• _Data in this exercise_
- - - -

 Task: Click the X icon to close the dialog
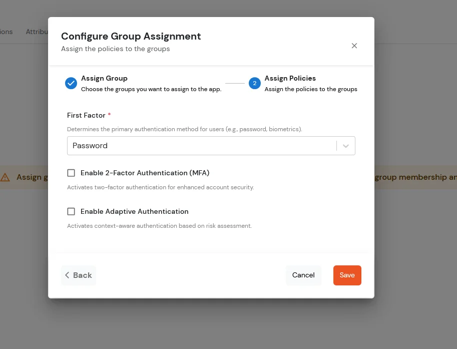tap(354, 46)
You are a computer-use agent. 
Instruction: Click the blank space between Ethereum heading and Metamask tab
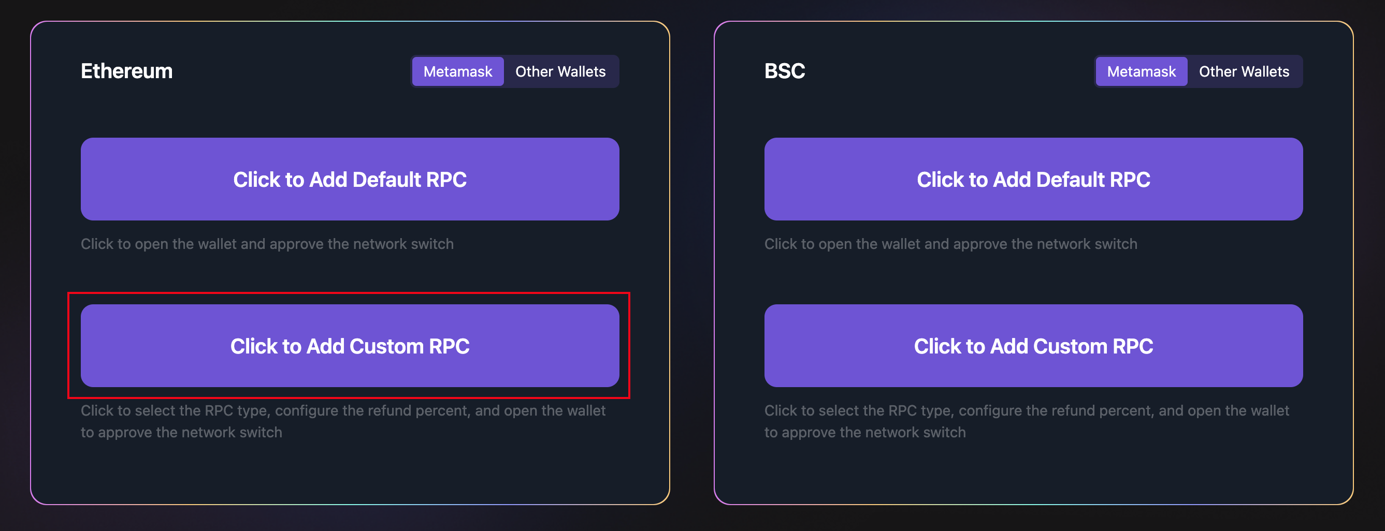tap(290, 71)
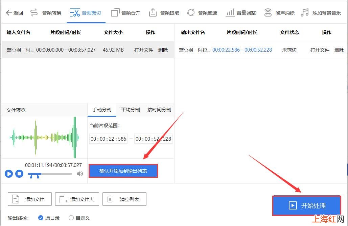The height and width of the screenshot is (226, 348).
Task: Click 删除 link for the input file
Action: click(163, 50)
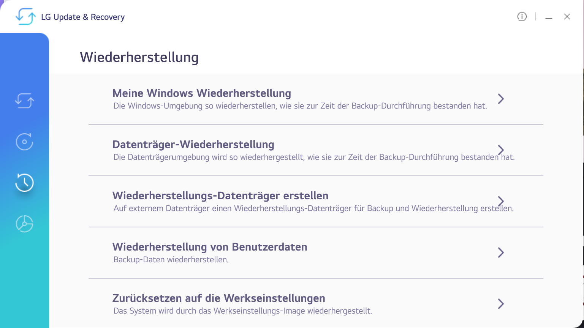Expand chevron for Wiederherstellung von Benutzerdaten
This screenshot has height=328, width=584.
pyautogui.click(x=501, y=252)
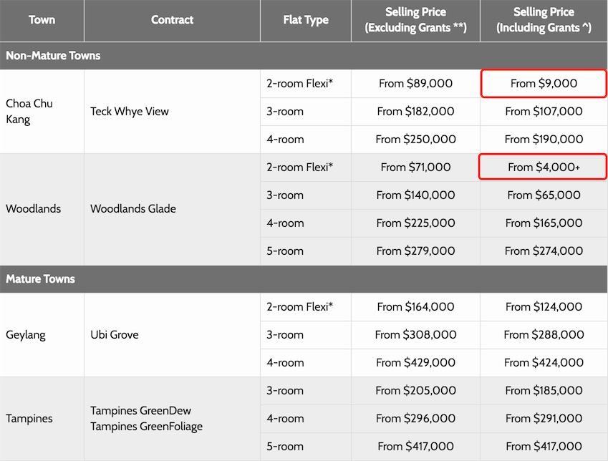Click the Town column header
The height and width of the screenshot is (461, 608).
click(x=42, y=20)
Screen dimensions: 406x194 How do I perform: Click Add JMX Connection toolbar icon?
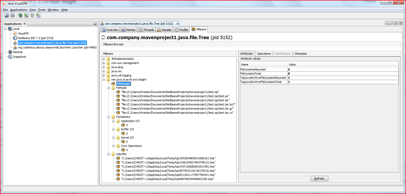click(26, 16)
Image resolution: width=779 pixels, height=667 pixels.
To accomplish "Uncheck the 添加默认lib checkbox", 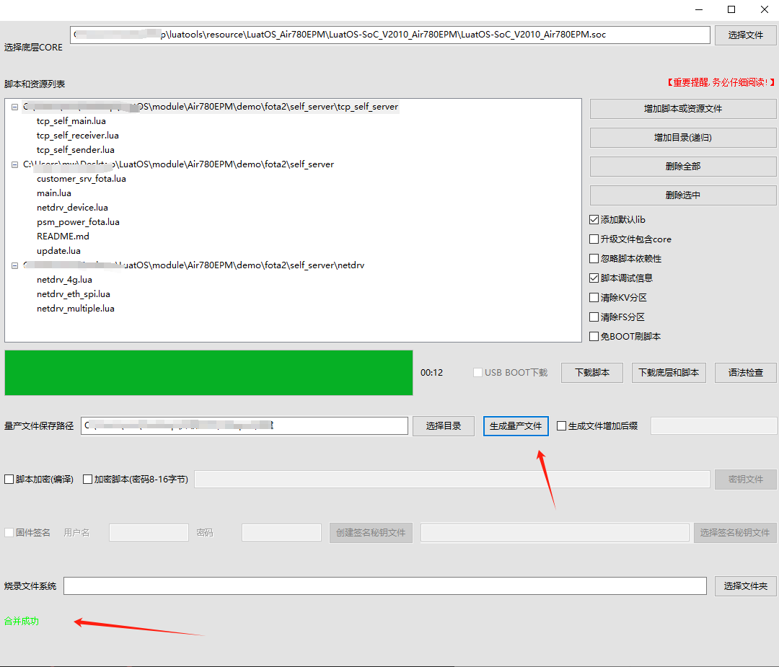I will (x=594, y=220).
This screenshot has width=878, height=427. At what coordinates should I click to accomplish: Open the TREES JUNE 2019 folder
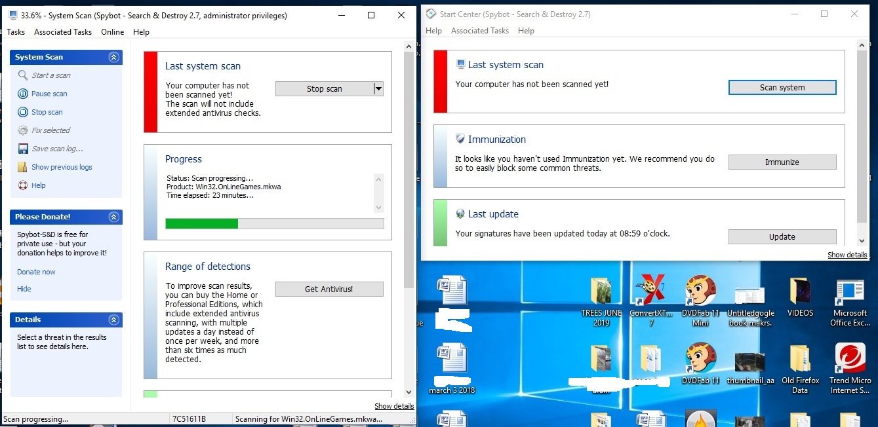601,291
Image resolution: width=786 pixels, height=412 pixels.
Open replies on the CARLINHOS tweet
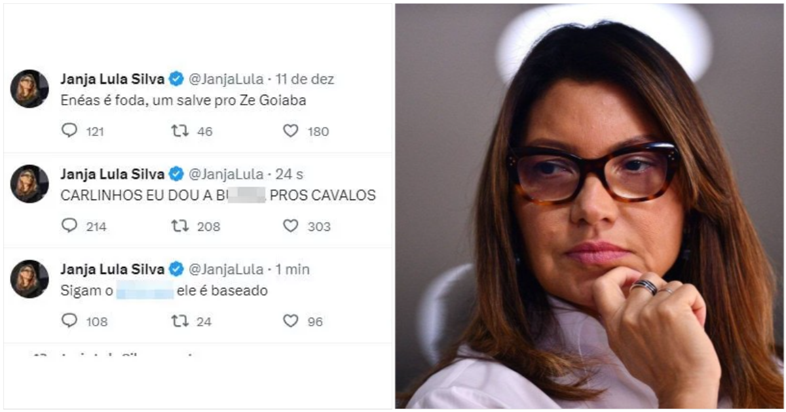[x=69, y=226]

- - - -

• _What is required_
What belongs in the answer is each line from the listing above that contains "Image".

• _Completed exercise_
Image resolution: width=779 pixels, height=667 pixels.
Image resolution: width=786 pixels, height=412 pixels.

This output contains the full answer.